13 September 2011


This burns my grits. The chart above shows a comparison of the salaries paid to faculty at U.S. doctoral-granting universities. Please note that as one descends down the chain of command, salaries decrease accordingly, from president/CEO to provost to dean to tenured professor to un-tenured professor to grad student. But wait ~ that last entry. Football coaches earn an average salary that nearly equals all the other categories combined. What?

Colleges and universities are in the business of educating students, preparing them for entry into their chosen careers. It has been thus for centuries, long before college sports became so insanely popular (approximately coinciding with the advent of television) ~ and so insanely corrupt. I'm talking financial corruption, and I'm talking ethical corruption. The lopsided homage paid to sports at our institutions of higher learning is all out of proportion to their importance in turning out educated citizens.

It's all a con game. Millions of young men and women of dream of parlaying their high school and college sports performance into the hope of being chosen as a member of a professional team ~ but the odds of success are tens of thousands to one. The media, the NCAA, sports fans, parents, college administrators, and the players themselves are willing participants, because no one wants to be the first to point out that the emporer has no clothes.

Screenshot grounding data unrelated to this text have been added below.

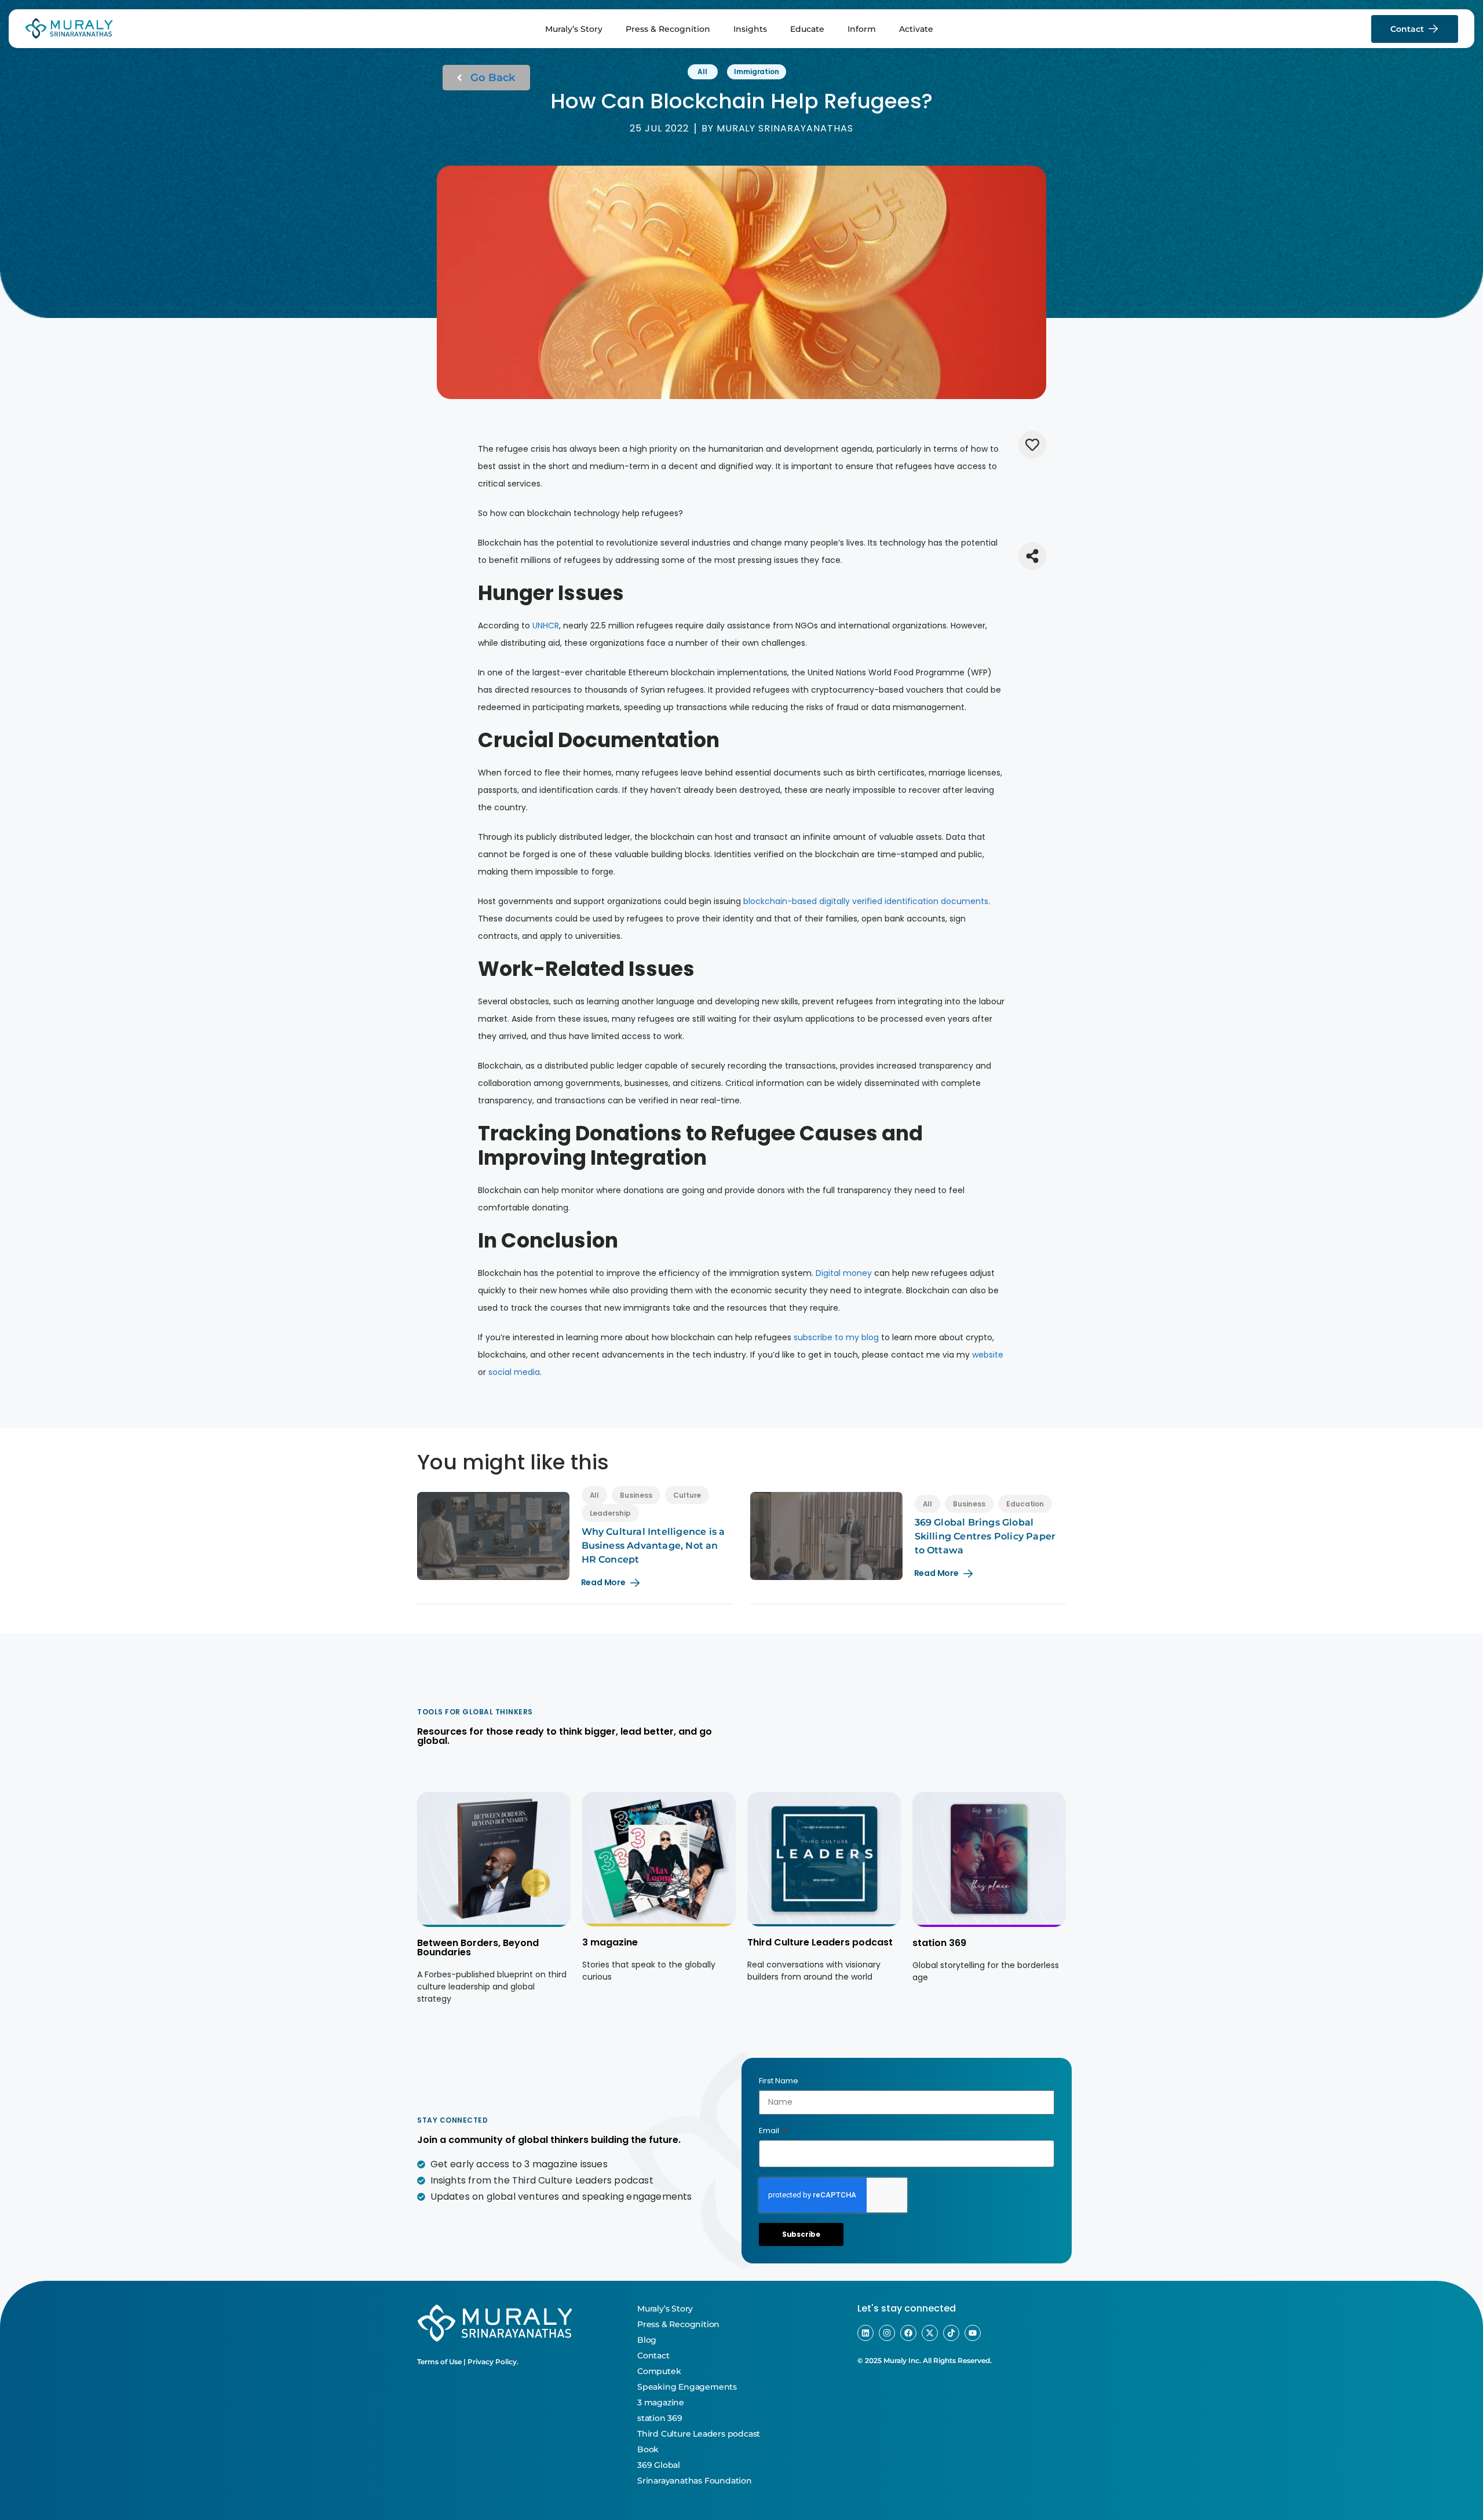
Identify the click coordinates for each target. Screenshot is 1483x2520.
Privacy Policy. (492, 2361)
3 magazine (610, 1942)
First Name (778, 2080)
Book (648, 2449)
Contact (653, 2355)
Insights (750, 29)
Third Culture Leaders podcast (820, 1942)
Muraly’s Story (573, 29)
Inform (862, 29)
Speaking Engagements (687, 2386)
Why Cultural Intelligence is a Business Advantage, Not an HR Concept (653, 1545)
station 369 (939, 1943)
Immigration (756, 71)
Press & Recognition (668, 29)
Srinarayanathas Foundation (694, 2480)
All (702, 71)
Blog (646, 2340)
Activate (916, 29)
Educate (807, 29)
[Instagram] (887, 2333)
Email (770, 2130)
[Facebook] (908, 2333)
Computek (659, 2371)
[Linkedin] (865, 2333)
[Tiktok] (951, 2333)
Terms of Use (439, 2361)
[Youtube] (973, 2333)
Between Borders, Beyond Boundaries (478, 1947)
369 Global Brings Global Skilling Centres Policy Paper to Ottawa (985, 1536)
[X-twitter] (930, 2333)
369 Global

As with nearly any other logical disjunct in life, when there is a troubling situation, follow the money. College sports have evolved to become a major source of income ~ in attendance revenues, in alumni support for universities which field winning teams, in product endorsements, in media coverage. Where does all that cash go? Is it disbursed to academic research, to expanding libraries, to attracting promising young scholars in the sciences or the arts? Not really. It goes toward further enhancing the sports program, to outrageous salaries for coaches, to full ride scholarships and other (often hidden) benefits for players, to newer and larger stadiums, to drumming up fan support. A self-perpetuating cycle which does not serve the essential purpose of higher education, the raison d'etre for colleges and universities in the first place. This is totally FUBAR.

I can hear the counter-argument ~ college is merely a natural level on the progressive pyramid of advancement within a sport (see illustration below). But that holds no water, given the tiny percentage of players who will actually make it to the pros. It is a very lucrative fantasy, but it only comes true for a tiny percentage of the dreamers. The rest are merely pawns.

To purify the situation, to return our universities to their original purpose of education in both one's specialized field and in the broader liberal arts, not to mention returning college sports to their true standing as an amateur (unpaid) endeavor, I propose the elimination of scholarships for players, and the restructuring of salaries for coaches down to the level of tenured or untenured professors. If you're a student, you're there to learn. Playing on a team should be a privilege which is subservient to your broader education, not your primary reason for being in school. Budgets for sports programs should not exceed the budget of the smallest academic department in a given university, and sports financial proceeds should be deposited into the university's general fund, to which all departments would have access for meeting expenses.

Radical thoughts, bound to raise a howl of protest among sports fanatics. So think about this ~ what are college sports good for? Physical fitness and promoting a spirit of fair play? Hardly. They serve as a symbolic substitute for the human propensity for waging war. We get to go out there and "kill" the enemy, engage in multiple battles to prove our supremacy. On that level, we can be real and say sure, better a symbolic war than a real one. But keep money out of it. Better to foster equal enthusiasm for scientific research, for the arts, for turning out educated, well-rounded adults who understand quadratic equations and ecology and music and art and Spanish, above and beyond being able to quote the playing statistics of the next team on the playing schedule.